• Directives
- 1) In the cabin pressurization guide, rewrite the section starting with "The ACS BLEED" and going on through "adjustments are required.", swapping "outside air" for "ambient air".
- 2) According to the cabin pressurization guide, what differential pressure is typically within safe limits?
- 3) Extend the cabin pressurization guide, carrying on from its final sentence.

• Passage
%%

When flying at 30,000 feet, follow these steps to ensure proper cabin pressurization and oxygen levels:

Switch Setup Before Takeoff
ACS BLEED AIR: Set to AUTO.
CPCS SYSTEM MODE: Set to AUTO.
Ensure ECS switches are in the AUTO position.

Cruise Checklist at 30,000 Feet
Check Cabin Altitude:

Open the ENVIRONMENT page on the MFD.
Verify the cabin altitude (should be well below 10,000 feet).
Confirm the differential pressure is within safe limits (typically under 6.0 psi).

Ensure Oxygen Flow:

The ACS BLEED AIR system automatically uses outside air and regulates temperature and pressure. With switches in AUTO, no manual adjustments are required.

Monitor Oxygen Supply:

While not modeled in detail in MSFS, in real operations oxygen levels are a backup and not typically needed when the cabin is properly pressurized. Just ensure ACS BLEED AIR is active.

%%

Rows of pointing data:

%%

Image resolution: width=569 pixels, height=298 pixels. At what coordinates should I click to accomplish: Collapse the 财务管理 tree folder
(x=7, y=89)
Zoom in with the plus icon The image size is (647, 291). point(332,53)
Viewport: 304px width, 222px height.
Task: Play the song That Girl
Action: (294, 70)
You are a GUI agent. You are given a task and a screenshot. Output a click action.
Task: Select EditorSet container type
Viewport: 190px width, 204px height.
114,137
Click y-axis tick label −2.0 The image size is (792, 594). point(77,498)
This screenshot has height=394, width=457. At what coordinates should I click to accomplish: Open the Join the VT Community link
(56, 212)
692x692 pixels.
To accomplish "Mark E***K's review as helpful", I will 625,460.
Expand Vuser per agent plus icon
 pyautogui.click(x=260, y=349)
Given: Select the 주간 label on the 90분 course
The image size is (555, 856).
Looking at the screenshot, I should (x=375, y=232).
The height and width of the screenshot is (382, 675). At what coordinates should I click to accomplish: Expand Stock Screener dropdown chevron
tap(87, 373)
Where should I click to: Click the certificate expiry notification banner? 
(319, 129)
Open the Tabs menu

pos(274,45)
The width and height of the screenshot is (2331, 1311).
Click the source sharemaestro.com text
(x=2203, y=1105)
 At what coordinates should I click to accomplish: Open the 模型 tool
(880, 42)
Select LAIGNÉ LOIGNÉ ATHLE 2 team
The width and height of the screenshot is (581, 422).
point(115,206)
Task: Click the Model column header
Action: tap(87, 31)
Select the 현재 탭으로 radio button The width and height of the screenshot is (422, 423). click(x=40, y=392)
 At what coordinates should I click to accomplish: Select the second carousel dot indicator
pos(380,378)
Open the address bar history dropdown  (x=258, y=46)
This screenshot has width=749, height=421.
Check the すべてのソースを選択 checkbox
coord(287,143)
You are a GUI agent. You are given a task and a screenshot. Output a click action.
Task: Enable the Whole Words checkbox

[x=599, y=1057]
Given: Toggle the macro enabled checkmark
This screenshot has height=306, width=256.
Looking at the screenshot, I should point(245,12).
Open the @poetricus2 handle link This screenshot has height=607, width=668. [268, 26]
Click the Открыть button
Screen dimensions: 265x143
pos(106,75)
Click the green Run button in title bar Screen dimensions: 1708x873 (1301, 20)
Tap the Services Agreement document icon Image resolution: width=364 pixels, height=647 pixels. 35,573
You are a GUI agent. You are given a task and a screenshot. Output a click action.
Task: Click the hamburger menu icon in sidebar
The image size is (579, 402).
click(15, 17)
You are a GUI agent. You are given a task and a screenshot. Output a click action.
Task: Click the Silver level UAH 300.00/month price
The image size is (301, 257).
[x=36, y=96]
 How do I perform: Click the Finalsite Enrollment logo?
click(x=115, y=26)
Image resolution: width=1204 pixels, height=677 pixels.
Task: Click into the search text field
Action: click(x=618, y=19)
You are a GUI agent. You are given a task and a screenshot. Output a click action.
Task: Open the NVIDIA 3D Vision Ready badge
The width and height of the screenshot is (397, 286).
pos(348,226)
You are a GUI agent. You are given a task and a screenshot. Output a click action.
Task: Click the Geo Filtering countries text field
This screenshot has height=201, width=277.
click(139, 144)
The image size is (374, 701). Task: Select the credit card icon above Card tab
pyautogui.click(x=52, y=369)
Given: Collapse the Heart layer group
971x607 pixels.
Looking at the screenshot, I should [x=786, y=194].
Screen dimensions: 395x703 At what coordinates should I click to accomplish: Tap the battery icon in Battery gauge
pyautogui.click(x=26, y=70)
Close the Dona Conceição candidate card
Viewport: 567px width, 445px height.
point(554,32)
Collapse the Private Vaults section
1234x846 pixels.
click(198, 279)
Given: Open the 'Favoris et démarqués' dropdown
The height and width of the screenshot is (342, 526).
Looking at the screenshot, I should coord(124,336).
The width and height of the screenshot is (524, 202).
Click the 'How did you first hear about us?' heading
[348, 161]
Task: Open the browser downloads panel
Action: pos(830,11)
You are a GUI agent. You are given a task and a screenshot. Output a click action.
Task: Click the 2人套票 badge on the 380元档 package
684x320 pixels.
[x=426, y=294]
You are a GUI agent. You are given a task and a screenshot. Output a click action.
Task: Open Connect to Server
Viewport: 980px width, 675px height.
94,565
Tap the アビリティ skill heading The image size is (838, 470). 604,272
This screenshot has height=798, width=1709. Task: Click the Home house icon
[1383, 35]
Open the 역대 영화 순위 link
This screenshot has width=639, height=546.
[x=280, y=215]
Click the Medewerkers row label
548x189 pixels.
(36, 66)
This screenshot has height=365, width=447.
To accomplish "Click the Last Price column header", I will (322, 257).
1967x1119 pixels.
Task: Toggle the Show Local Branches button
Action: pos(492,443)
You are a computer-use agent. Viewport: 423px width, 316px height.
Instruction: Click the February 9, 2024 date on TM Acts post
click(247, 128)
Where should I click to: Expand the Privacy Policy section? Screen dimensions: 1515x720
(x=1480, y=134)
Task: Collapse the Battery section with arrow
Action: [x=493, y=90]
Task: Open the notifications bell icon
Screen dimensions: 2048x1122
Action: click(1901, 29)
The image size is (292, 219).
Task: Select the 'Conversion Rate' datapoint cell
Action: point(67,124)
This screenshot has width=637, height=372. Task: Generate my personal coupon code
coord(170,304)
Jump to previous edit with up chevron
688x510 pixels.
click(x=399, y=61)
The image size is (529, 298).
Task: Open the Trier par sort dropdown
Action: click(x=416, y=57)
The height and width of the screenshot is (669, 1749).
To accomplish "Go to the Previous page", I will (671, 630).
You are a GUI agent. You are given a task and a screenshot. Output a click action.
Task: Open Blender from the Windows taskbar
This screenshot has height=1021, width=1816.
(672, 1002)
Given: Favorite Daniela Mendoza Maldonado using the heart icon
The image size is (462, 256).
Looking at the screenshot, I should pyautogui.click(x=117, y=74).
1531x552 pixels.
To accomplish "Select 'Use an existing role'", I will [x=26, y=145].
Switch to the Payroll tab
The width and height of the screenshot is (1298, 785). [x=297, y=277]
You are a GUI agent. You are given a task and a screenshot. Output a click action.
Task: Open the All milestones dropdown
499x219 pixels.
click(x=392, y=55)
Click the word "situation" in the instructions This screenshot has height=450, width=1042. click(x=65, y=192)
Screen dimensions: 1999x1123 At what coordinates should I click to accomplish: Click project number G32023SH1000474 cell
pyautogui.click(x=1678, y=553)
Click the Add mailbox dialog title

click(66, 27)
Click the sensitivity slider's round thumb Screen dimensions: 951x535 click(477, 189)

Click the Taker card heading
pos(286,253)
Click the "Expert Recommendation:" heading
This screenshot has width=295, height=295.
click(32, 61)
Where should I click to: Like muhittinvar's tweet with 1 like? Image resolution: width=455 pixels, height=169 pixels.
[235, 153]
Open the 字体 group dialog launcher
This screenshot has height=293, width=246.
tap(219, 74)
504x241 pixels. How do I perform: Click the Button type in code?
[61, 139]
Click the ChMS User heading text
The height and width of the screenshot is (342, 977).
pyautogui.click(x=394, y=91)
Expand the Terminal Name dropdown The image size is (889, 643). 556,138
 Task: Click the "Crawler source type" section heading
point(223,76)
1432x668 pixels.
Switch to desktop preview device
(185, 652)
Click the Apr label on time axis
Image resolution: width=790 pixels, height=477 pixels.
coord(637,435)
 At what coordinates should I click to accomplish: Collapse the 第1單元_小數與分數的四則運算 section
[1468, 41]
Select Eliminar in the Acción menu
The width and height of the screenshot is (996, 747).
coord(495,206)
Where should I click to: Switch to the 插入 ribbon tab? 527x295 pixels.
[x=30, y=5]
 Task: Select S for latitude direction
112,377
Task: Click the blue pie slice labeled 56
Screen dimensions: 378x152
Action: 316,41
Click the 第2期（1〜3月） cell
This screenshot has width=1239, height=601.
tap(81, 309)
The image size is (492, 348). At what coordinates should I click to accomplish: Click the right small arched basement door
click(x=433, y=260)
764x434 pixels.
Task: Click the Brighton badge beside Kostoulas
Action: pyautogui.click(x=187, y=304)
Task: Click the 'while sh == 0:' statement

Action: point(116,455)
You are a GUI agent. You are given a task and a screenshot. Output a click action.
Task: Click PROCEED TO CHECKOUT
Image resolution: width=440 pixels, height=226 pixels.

%%

• Outputs in order
- 1)
The ACS BLEED AIR system automatically uses ambient air and regulates temperature and pressure. With switches in AUTO, no manual adjustments are required.

- 2) Under 6.0 psi.

- 3)
Emergency Prevention
Keep Everything in AUTO:
The CPCS (Cabin Pressure Control System) automatically manages pressurization and ensures outside air enters the cabin.

No manual intervention is needed unless a fault occurs (rare in MSFS).

By ensuring the ACS BLEED AIR and CPCS SYSTEM MODE switches are set to AUTO, you’ll maintain safe cabin pressure and oxygen levels throughout your flight. Check the MFD's ENVIRONMENT page periodically to confirm everything is running smoothly.